Roku also seems to have gotten into the Smart TV business recently. They now have that option on their website. I don't know anything about the quality of the sets but the prices seem good. $598 for a 55 inch Smart LED TV from Amazon. I would imagine it's easier to set up than many smart TVs as it's Roku. But I happen to be a fan of separating functions.

Compare Roku Players

Google Chromecast


There was a lot of excitement when Google Chromecast first hit the market about a year ago. For one thing it was only $35. Initially, there were very few apps that ran on it. But it has gradually added most of the big players: Netflix, Hulu Plus, HBO Go, MLB.tv. All also available on Roku by the way. It doesn't play Amazon content. It also offered a great way to view YouTube content that was pulled from Roku for a time. In theory, you could also "chromecast" web pages and other content to your TV via your Chrome browser. Others will have to tell me in Comments whether or not they've actually gotten this to work. The thing that's a little different about Chromecast as opposed to Roku or Amazon Fire or Apple TV boxes is that you're actually using another wifi enabled device to play the content and then casting it to the dongle and your tv. So, it does require another device that will run the Chromecast app. The good news is that they've made it compatible with Windows PCs, Apple products running iOS and OSX as well as Android.
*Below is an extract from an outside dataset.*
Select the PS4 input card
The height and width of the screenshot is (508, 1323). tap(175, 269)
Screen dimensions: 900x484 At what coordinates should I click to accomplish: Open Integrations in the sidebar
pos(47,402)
So, it's not difficult to find a compatible device. Nor is it particularly difficult to set up. It's just not quite as easy and straightforward and open as Roku.

Google Chromecast website

Amazon Fire TV

Amazon Fire TV usually sells for $99. It's currently on sale for $79. It does have some nice features that its competitors lack: games, Dolby sound, voice search. It also allows you to mirror content from Amazon Kindle Fire phones and tablets. The website claims that this feature will also be available to other Android phones and tablets. Once again, let me know in comments if you have experience with this and how it works. All of the major suspects are available for streaming through the Fire TV: Netflix, Hulu Plus, etc. Google Play, no and you need to have a separate Amazon Prime subscription to make use of the films and television shows available for free via that service. Otherwise, you can pay per show. You can also get a Fire TV remote app which allows you to use your Android or iPhone as a remote.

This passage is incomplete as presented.